-- Begin RECORDS TO USE --
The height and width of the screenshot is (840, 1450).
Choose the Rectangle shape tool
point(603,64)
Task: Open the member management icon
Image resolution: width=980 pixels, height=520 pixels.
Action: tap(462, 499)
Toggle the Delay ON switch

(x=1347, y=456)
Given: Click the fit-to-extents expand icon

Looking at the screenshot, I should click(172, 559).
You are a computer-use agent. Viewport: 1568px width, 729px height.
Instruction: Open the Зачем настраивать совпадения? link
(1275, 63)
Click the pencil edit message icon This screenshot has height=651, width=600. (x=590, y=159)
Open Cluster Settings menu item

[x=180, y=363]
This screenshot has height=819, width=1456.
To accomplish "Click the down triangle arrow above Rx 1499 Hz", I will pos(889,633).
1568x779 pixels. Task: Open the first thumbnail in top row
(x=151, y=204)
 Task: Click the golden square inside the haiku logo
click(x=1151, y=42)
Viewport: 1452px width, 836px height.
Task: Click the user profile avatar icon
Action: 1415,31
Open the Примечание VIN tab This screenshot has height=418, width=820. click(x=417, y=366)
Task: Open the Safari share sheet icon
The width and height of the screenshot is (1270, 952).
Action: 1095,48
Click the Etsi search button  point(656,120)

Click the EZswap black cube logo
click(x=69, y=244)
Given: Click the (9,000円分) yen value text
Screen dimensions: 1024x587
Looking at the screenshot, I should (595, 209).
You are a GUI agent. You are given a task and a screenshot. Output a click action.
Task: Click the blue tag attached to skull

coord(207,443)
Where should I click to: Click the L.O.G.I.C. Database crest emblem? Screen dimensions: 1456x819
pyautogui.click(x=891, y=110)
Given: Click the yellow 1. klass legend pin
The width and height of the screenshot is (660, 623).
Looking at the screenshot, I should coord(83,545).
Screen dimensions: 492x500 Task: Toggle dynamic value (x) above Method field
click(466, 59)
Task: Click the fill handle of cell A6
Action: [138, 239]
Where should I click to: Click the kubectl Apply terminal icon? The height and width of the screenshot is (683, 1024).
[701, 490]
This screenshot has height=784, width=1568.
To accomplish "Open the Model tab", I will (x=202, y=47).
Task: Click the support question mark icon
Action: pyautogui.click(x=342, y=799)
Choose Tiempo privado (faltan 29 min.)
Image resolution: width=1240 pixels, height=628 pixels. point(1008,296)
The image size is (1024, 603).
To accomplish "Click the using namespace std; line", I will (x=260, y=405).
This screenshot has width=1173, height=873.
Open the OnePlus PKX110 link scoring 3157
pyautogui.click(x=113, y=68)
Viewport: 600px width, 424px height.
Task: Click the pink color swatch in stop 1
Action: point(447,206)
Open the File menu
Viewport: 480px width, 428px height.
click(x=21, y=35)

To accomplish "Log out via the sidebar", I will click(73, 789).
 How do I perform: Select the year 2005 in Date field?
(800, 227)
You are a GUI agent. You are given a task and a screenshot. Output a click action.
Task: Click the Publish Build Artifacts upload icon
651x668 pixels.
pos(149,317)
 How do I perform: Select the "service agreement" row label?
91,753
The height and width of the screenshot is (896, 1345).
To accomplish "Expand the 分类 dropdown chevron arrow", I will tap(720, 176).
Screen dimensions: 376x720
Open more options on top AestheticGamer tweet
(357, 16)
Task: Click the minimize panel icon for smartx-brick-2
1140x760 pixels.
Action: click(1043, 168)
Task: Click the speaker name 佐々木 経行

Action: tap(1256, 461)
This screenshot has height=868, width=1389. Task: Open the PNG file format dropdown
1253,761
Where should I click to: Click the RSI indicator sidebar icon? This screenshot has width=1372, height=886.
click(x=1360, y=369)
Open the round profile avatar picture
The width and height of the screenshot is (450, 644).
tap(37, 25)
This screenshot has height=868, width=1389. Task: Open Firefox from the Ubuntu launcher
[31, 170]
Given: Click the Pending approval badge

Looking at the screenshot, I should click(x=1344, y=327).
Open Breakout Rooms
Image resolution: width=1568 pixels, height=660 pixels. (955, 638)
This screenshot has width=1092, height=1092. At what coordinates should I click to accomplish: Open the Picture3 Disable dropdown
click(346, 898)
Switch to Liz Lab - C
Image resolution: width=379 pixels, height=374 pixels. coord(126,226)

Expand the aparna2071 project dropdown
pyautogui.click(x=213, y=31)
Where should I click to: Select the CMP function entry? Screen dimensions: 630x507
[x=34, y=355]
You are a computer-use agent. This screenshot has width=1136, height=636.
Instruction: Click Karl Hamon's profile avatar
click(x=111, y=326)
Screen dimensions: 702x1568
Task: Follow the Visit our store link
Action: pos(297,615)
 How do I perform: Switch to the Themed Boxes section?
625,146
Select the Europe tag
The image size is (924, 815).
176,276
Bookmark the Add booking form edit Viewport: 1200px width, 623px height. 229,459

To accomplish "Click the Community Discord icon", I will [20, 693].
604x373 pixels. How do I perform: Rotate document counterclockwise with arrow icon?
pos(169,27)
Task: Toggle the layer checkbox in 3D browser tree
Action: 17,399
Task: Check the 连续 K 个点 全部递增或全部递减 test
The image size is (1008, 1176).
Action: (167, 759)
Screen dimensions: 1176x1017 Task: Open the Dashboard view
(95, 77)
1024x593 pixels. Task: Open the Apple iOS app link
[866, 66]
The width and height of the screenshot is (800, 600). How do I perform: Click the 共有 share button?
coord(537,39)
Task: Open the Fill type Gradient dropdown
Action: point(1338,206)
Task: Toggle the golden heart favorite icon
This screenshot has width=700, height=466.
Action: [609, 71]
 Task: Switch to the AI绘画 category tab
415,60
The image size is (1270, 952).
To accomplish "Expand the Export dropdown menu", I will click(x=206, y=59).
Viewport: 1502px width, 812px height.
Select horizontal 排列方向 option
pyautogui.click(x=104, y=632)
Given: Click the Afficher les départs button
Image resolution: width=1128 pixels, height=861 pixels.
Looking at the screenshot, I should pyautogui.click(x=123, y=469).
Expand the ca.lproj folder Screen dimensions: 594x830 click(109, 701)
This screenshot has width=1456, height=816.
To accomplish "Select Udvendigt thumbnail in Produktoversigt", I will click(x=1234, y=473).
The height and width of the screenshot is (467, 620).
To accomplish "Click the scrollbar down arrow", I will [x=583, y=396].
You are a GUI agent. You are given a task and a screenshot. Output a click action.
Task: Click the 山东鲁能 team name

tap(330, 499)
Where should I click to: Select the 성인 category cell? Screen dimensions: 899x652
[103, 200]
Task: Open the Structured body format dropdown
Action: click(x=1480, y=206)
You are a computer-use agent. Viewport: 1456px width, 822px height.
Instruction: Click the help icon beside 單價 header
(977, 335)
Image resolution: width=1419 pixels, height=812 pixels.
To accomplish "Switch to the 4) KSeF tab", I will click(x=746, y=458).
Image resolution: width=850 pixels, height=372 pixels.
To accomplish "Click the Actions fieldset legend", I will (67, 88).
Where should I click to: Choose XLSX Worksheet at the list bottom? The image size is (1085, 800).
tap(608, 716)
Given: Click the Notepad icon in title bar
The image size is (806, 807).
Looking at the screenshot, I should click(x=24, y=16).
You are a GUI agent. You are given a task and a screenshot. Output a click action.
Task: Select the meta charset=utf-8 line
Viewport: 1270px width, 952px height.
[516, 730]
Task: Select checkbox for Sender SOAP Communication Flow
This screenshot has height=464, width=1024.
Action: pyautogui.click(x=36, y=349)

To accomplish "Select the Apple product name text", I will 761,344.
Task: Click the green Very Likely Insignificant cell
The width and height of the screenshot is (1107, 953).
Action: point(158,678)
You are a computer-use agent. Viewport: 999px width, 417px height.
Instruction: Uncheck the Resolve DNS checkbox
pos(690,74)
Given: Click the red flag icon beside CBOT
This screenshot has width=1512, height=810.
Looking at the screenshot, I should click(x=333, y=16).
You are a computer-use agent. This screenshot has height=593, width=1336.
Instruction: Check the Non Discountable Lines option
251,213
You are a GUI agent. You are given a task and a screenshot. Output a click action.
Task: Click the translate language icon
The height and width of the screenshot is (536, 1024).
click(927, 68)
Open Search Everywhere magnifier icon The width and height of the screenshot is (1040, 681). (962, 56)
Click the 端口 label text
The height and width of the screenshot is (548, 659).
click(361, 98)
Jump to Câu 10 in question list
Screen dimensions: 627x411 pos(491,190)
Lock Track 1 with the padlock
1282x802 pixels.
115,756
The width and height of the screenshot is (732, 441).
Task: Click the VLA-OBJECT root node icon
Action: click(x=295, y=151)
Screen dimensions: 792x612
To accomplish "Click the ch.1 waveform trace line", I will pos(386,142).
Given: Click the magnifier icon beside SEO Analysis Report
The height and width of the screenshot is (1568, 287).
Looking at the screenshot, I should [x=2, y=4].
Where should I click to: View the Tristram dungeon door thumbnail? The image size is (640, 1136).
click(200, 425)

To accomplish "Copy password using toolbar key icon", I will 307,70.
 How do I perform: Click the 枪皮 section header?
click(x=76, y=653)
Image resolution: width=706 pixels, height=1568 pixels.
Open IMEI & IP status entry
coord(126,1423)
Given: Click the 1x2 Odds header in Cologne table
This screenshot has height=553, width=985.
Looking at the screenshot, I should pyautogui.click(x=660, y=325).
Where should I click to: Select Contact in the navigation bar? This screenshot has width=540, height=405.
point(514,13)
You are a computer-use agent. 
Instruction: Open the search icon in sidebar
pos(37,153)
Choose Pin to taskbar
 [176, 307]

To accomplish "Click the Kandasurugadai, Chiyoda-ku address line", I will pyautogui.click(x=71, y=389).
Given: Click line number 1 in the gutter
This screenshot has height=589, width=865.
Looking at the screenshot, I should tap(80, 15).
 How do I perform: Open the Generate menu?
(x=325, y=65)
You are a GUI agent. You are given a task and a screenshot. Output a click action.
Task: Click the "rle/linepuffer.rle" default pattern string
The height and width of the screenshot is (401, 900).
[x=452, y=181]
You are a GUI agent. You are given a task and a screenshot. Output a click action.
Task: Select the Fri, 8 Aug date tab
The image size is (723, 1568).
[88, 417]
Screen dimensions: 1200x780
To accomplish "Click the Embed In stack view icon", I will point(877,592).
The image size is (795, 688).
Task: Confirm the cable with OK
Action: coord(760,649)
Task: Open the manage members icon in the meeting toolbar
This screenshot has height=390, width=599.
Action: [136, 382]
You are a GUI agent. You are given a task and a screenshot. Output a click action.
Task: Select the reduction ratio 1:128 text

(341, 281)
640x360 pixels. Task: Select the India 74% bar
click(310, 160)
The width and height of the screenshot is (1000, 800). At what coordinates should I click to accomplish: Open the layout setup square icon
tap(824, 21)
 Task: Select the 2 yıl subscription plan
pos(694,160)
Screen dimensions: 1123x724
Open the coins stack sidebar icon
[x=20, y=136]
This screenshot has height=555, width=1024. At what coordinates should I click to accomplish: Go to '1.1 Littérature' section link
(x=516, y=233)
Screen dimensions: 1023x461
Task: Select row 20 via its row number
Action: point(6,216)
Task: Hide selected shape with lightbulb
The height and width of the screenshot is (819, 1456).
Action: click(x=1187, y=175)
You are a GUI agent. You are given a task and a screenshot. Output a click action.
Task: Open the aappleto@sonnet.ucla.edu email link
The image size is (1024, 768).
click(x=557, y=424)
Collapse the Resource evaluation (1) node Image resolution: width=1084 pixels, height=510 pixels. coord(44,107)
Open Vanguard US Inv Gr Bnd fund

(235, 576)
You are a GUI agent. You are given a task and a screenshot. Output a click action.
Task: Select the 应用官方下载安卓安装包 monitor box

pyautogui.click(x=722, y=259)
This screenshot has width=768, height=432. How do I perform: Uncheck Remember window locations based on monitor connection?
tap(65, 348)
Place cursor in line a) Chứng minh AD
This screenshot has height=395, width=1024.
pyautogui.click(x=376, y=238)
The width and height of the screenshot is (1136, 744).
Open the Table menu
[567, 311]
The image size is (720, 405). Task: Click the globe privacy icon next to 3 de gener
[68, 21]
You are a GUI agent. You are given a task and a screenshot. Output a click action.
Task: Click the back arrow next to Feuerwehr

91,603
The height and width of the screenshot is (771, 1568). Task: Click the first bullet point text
-- End RECORDS TO USE --
Starting with the very first row above and going on through the row that contains "Looking at the screenshot, I should click(172, 559).", copy out every row word for word, including both of those rows.

CORRECT OUTPUT:
The height and width of the screenshot is (840, 1450).
Choose the Rectangle shape tool
point(603,64)
Task: Open the member management icon
Image resolution: width=980 pixels, height=520 pixels.
Action: tap(462, 499)
Toggle the Delay ON switch

(x=1347, y=456)
Given: Click the fit-to-extents expand icon

Looking at the screenshot, I should click(172, 559).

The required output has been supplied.